───── Provided information
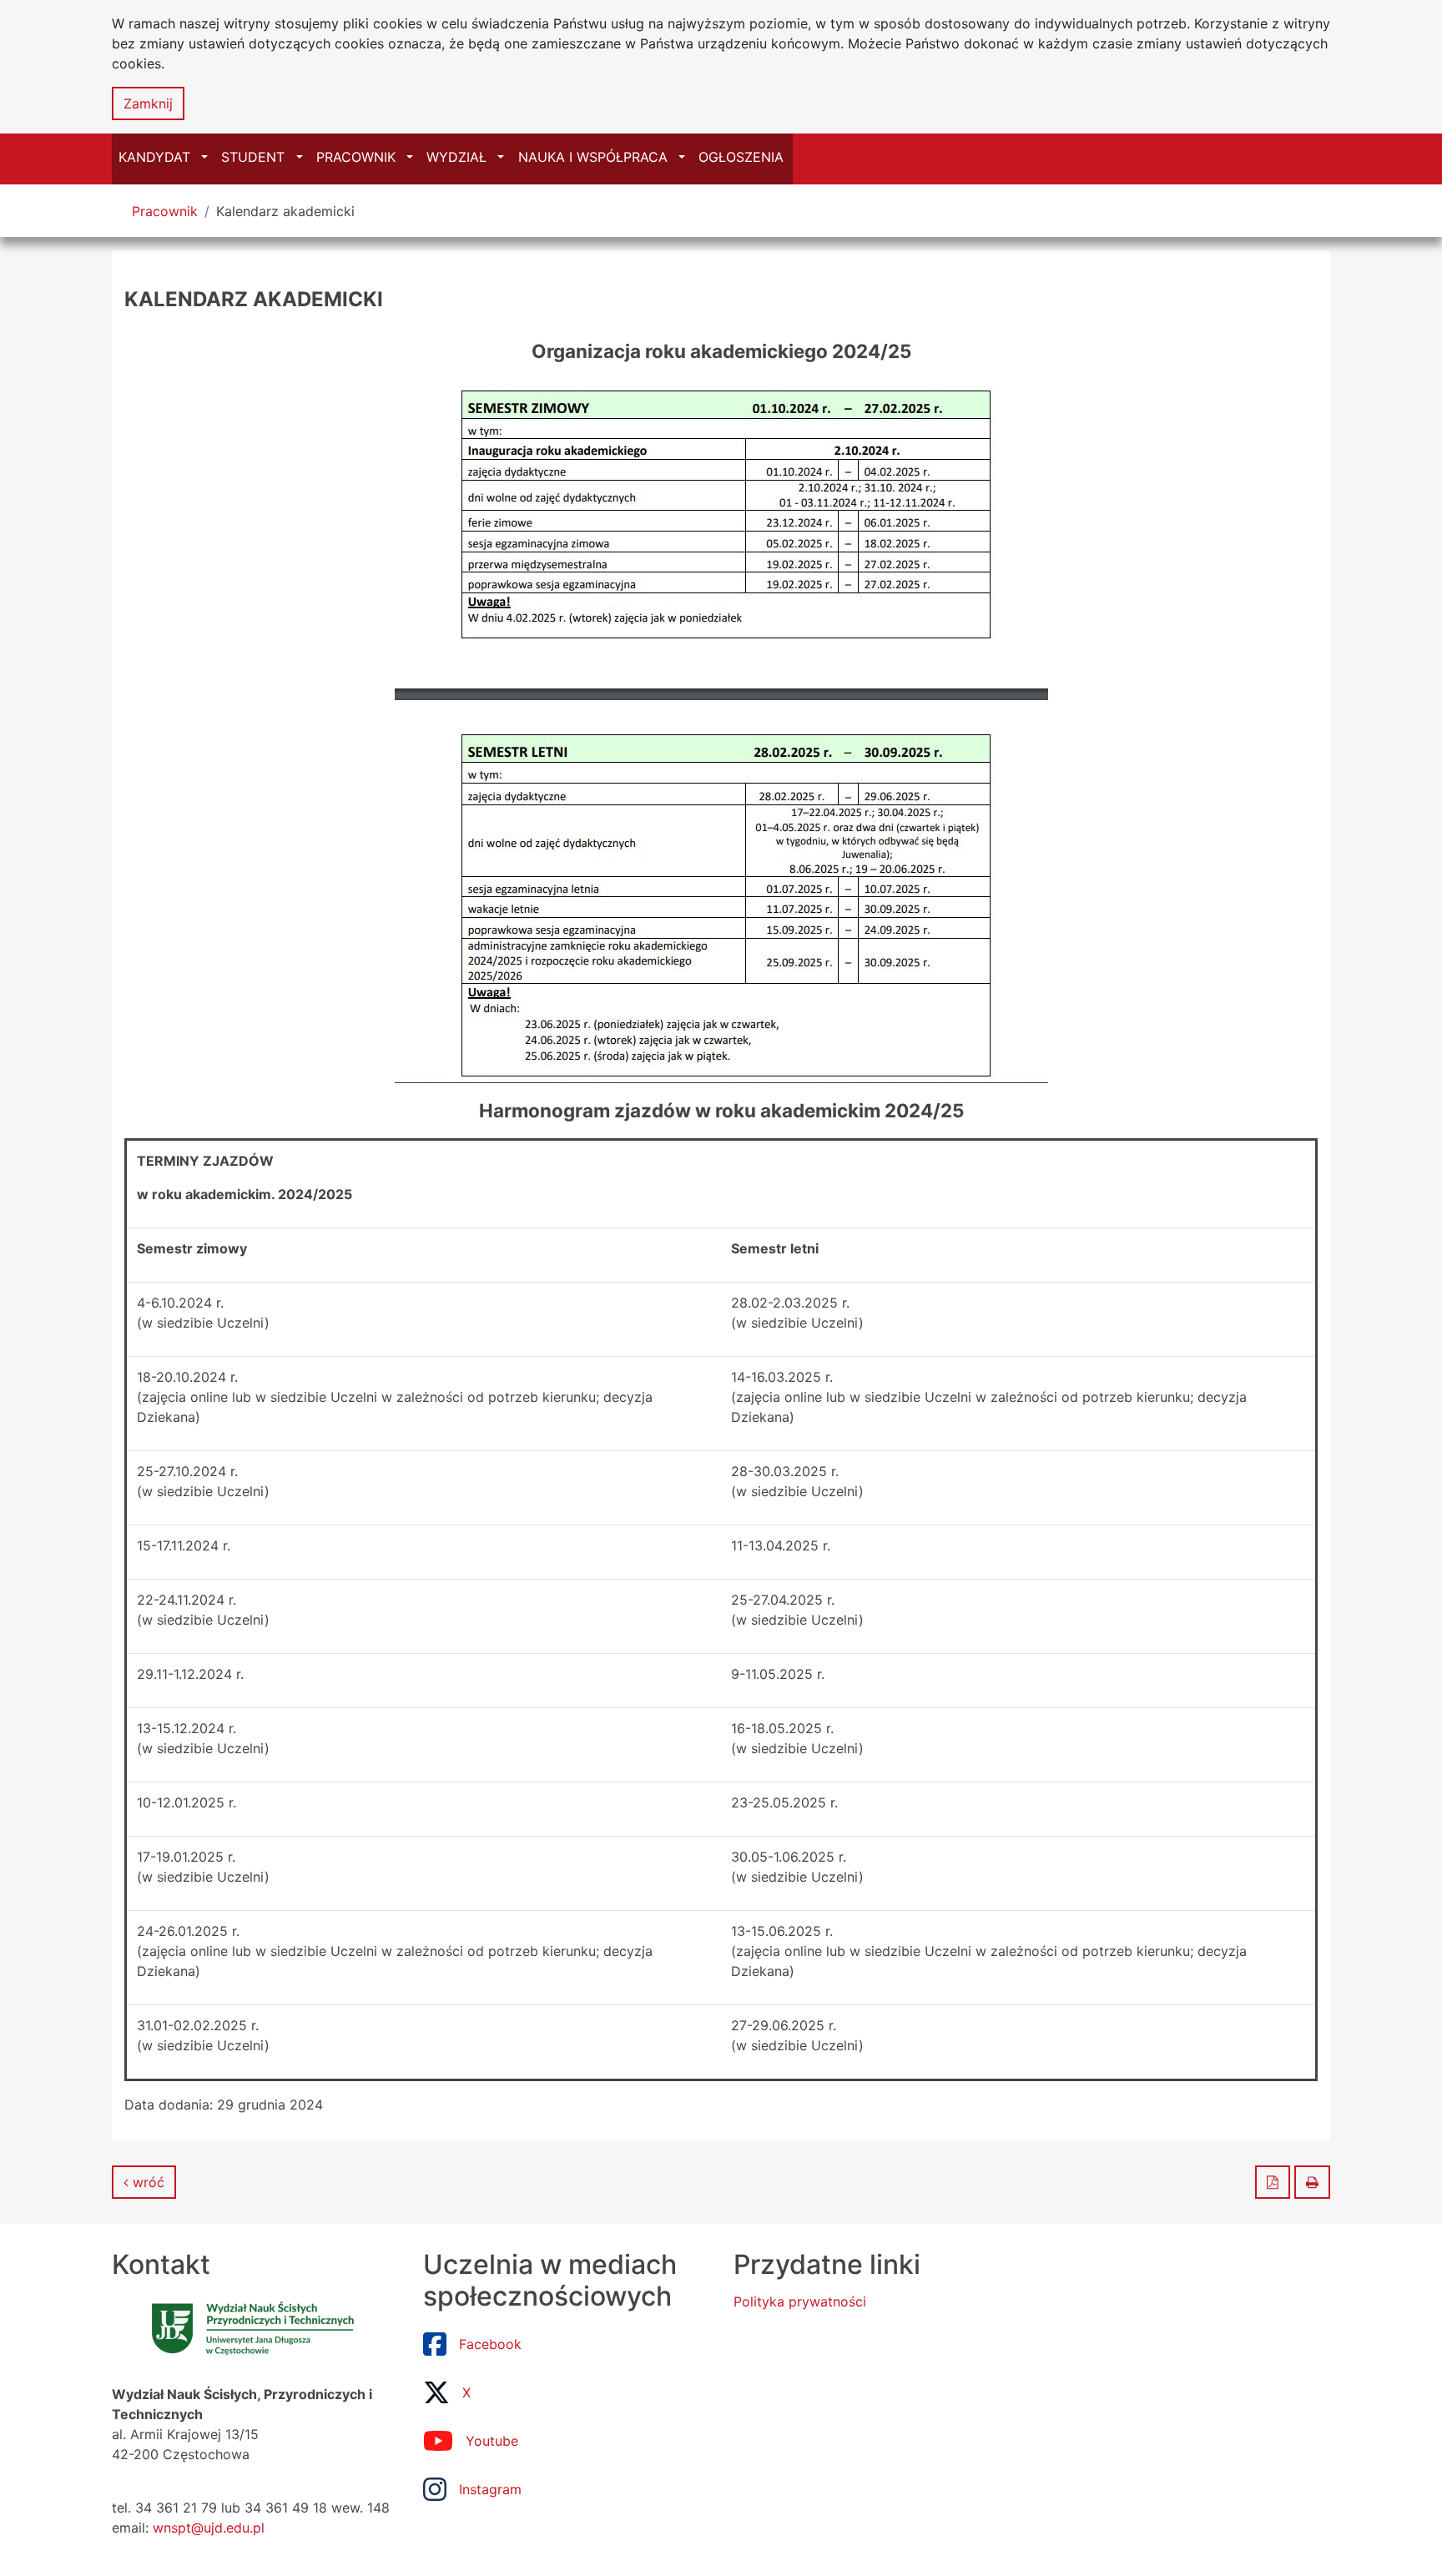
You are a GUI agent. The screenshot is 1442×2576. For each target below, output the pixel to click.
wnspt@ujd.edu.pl (209, 2527)
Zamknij (148, 103)
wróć (146, 2182)
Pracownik (165, 211)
──────────
▸ **What the task requires**:
Every line above goes into the copy unchanged; the pictures do not.

▸ **Reply**:
You are a GUI agent. The screenshot is 1442×2576. For each target below, output the pixel to click.
wnspt@ujd.edu.pl (209, 2527)
Zamknij (148, 103)
wróć (146, 2182)
Pracownik (165, 211)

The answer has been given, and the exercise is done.